Unbreakable – The first time Samuel L. Jackson played Nick Fury. Finding super-powered individuals. Chose a dark path though.
Now that CBM’s have saturated the market, there seems to be a lack of imagination in them. While a few good ones such as The Dark Knight and Winter Soldier incorporate sub-genres (political thriller, in this case) they are still superhero movies at their core and they tend to fall victim to the third act of fighting the big bad guy and saving the world. Often I find myself demanding a good CBM with a difference.
And here it was, all this time, playing in theatres back in 2000.
Unbreakable is a story about a security guard David (Willis) who finds out his bones are unbreakable after surviving a train accident and escaping unscratched. Contacted by Elijah (Jackson), David is encouraged to discover and test the limits of his gift. It may seem like an ordinary origin story, but Shyamalan‘s approach to the premise is quite offbeat. His slow-paced, suspense build-up style works well in his favour. His portrayal of a common household drama, the long shots, the inclusion of mature themes such as rape and murder, the lack of cartoony action and explosions help keep the movie grounded in reality. The overall atmosphere seems to be that of an Oscar-caliber movie.
It’s also let down a bit by the somewhat unsatisfying plot (that’s usually where a lot of well-directed movies tend to fall short).

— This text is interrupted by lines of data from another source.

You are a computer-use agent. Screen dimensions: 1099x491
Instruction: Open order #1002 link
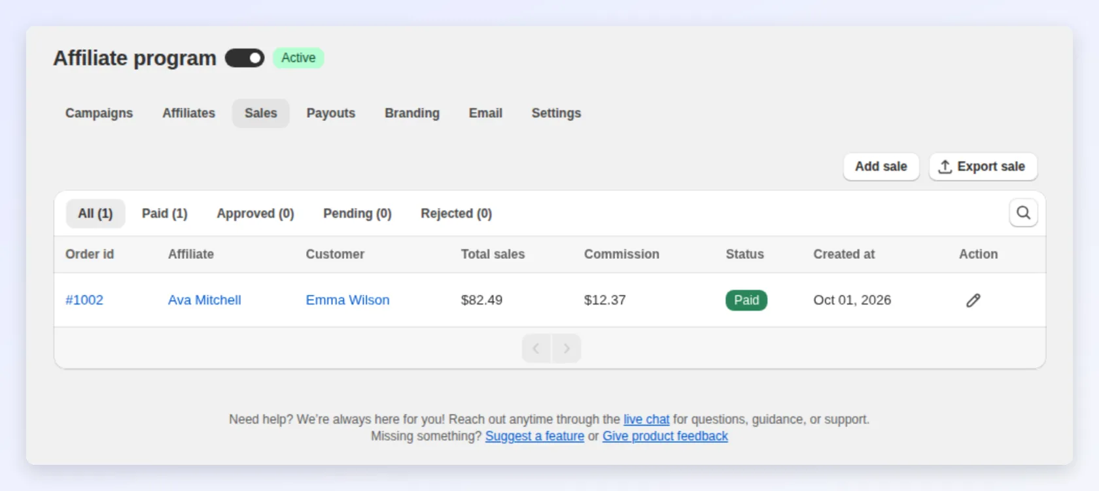(84, 300)
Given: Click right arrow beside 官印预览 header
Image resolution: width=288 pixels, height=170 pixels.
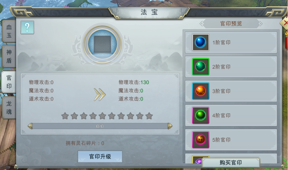Looking at the screenshot, I should 260,23.
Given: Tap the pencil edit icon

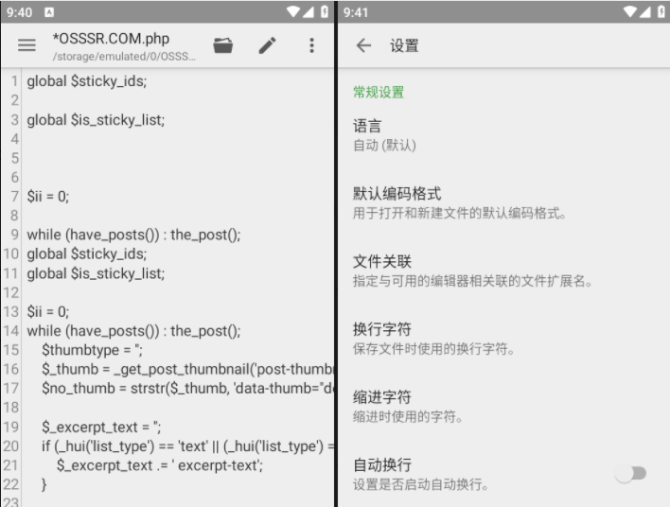Looking at the screenshot, I should [x=268, y=45].
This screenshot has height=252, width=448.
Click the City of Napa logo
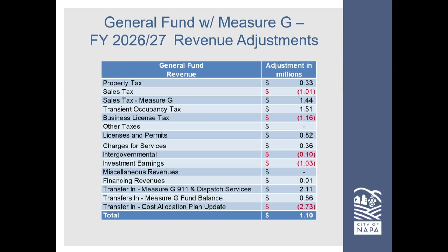[x=368, y=211]
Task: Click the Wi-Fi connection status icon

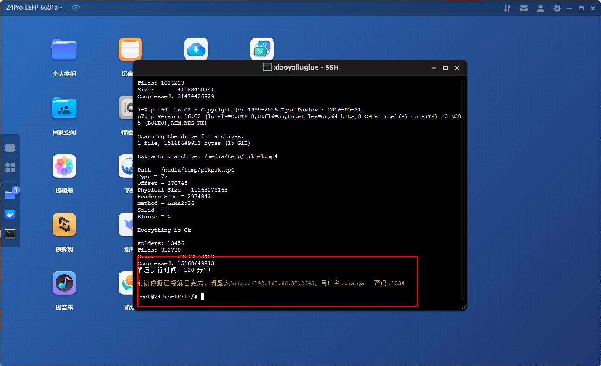Action: coord(76,8)
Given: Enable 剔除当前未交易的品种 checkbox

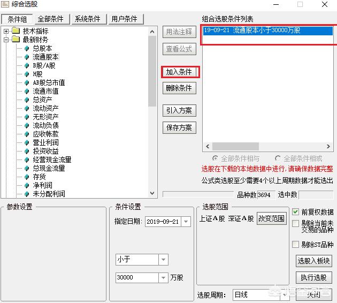Looking at the screenshot, I should (296, 224).
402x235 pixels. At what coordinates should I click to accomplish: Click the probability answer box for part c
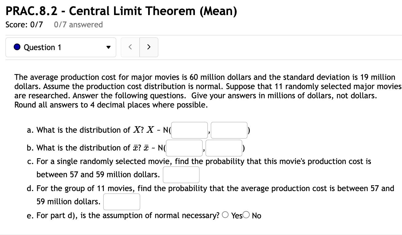pyautogui.click(x=181, y=174)
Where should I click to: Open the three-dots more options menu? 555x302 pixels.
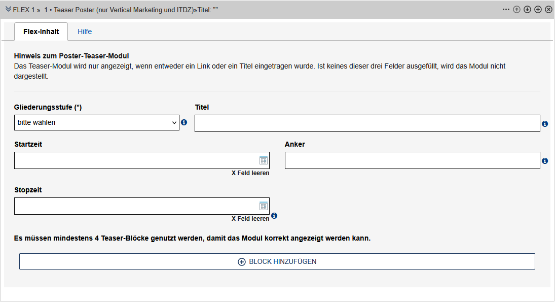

Shyamalan being a master of twists weaves a tale so layered yet so simple. Despite this, the overall result tends to dwarf in comparison to his earlier, much superior work The Sixth Sense. The reason? The lack of an ambitious storyline. Makes for an underwhelming conclusion.
Maybe that’s why CBM’s tend to go out with a bang.
Even with all the minor complaints, Unbreakable happens to be one solid watch. Purely for it excellent direction and acting, it deserves to be viewed and appreciated.